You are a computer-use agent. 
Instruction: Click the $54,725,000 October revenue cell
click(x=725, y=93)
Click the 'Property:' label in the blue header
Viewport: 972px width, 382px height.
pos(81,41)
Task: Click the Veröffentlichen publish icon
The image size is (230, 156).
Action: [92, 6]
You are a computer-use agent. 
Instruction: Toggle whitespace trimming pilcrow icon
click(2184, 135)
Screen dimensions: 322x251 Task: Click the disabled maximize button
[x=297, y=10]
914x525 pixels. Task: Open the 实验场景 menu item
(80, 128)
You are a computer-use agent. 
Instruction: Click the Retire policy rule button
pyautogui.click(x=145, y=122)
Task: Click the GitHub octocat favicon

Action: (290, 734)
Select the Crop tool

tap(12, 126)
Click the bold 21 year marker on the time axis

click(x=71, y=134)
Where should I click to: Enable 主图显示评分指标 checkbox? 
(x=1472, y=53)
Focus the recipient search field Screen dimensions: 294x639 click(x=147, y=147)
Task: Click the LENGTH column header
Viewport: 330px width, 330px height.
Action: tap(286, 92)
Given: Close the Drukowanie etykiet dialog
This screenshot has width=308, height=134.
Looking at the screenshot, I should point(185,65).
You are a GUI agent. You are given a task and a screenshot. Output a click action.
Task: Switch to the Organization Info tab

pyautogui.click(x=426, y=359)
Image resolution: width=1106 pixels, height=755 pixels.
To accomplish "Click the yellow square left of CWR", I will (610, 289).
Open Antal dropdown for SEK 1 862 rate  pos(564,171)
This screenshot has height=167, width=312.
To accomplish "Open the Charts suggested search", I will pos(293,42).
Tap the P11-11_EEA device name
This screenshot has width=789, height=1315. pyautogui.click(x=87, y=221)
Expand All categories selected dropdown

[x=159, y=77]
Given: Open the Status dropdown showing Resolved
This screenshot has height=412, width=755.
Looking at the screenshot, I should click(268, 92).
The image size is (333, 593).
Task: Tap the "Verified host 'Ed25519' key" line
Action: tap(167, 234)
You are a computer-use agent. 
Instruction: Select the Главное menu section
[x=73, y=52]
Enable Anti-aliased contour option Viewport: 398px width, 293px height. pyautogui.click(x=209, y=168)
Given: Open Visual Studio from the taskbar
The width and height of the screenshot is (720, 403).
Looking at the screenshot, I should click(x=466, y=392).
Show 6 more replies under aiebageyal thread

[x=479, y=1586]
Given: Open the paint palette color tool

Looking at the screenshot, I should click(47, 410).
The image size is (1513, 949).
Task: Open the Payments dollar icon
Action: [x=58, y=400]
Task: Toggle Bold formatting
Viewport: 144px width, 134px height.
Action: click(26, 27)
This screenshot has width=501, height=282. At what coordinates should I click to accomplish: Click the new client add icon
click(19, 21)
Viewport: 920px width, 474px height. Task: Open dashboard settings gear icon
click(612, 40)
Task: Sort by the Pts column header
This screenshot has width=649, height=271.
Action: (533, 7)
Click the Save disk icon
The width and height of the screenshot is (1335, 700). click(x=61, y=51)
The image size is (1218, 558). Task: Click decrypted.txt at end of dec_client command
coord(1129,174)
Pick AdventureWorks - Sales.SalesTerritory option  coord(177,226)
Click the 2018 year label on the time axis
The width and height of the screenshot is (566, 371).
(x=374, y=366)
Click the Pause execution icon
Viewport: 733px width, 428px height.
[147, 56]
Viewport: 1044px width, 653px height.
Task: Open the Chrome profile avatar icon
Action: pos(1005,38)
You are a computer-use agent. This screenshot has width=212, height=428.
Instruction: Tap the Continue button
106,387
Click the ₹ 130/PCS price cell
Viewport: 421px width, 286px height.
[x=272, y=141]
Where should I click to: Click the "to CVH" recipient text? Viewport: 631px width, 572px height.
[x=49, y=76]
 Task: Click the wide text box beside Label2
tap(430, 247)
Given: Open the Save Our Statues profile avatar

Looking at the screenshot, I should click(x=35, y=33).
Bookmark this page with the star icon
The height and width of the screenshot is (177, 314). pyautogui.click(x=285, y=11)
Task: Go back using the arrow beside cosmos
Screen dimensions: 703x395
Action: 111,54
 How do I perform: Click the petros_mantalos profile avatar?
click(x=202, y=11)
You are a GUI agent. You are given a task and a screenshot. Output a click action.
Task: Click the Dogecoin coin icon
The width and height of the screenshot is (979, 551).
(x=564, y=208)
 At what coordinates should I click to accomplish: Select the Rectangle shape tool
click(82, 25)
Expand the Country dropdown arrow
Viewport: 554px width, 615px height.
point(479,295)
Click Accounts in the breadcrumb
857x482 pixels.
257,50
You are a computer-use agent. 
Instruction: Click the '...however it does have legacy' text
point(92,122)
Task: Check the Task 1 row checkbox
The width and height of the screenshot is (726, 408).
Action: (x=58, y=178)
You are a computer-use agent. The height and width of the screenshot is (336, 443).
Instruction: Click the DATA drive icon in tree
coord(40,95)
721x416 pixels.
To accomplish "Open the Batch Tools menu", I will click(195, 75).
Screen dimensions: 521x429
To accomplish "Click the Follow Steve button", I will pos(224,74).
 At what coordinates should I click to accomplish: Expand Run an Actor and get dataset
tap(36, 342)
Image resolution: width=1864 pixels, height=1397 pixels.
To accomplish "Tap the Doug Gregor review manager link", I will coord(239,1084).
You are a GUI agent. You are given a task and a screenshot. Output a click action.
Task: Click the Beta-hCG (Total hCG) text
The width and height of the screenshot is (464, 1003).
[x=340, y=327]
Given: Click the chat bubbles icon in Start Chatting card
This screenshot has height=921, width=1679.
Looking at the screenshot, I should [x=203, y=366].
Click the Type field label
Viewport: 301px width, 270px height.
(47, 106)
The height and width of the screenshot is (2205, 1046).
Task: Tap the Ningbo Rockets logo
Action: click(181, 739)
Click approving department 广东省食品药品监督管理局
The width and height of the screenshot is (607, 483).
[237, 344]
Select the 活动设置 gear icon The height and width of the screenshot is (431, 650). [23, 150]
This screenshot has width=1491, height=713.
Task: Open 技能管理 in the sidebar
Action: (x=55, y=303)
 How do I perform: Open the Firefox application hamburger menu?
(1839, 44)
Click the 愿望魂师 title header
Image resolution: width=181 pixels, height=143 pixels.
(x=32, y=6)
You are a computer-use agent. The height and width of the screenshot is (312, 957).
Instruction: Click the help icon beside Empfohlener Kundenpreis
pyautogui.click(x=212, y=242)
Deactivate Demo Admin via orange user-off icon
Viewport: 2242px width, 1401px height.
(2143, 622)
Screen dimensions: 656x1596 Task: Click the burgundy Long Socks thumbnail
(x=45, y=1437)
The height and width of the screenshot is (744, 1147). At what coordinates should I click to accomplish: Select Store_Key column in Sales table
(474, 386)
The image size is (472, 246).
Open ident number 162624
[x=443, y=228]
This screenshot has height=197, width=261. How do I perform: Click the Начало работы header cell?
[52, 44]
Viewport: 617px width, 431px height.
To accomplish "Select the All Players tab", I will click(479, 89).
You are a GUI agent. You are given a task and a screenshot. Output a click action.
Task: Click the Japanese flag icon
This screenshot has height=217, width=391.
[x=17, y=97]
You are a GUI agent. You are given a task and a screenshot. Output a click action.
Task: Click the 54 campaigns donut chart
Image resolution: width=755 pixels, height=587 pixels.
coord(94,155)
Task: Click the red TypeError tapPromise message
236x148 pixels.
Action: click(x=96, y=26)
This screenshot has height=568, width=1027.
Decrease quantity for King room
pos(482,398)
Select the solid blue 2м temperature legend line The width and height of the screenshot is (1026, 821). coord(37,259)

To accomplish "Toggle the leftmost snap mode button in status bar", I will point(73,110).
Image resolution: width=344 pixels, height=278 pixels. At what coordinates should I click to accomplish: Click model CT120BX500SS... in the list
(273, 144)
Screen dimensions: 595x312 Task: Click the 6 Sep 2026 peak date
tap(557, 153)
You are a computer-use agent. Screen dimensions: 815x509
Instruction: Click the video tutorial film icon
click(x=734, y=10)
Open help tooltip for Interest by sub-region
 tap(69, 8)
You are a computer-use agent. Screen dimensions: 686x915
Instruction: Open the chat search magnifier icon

^^^^^^^^^^^^^^^^

Pick out and copy every line of the material above that contains the word "dropdown". Case counts.

**RESPONSE TO THE EXERCISE:**
Open Antal dropdown for SEK 1 862 rate  pos(564,171)
Expand All categories selected dropdown
Given: Open the Status dropdown showing Resolved
Expand the Country dropdown arrow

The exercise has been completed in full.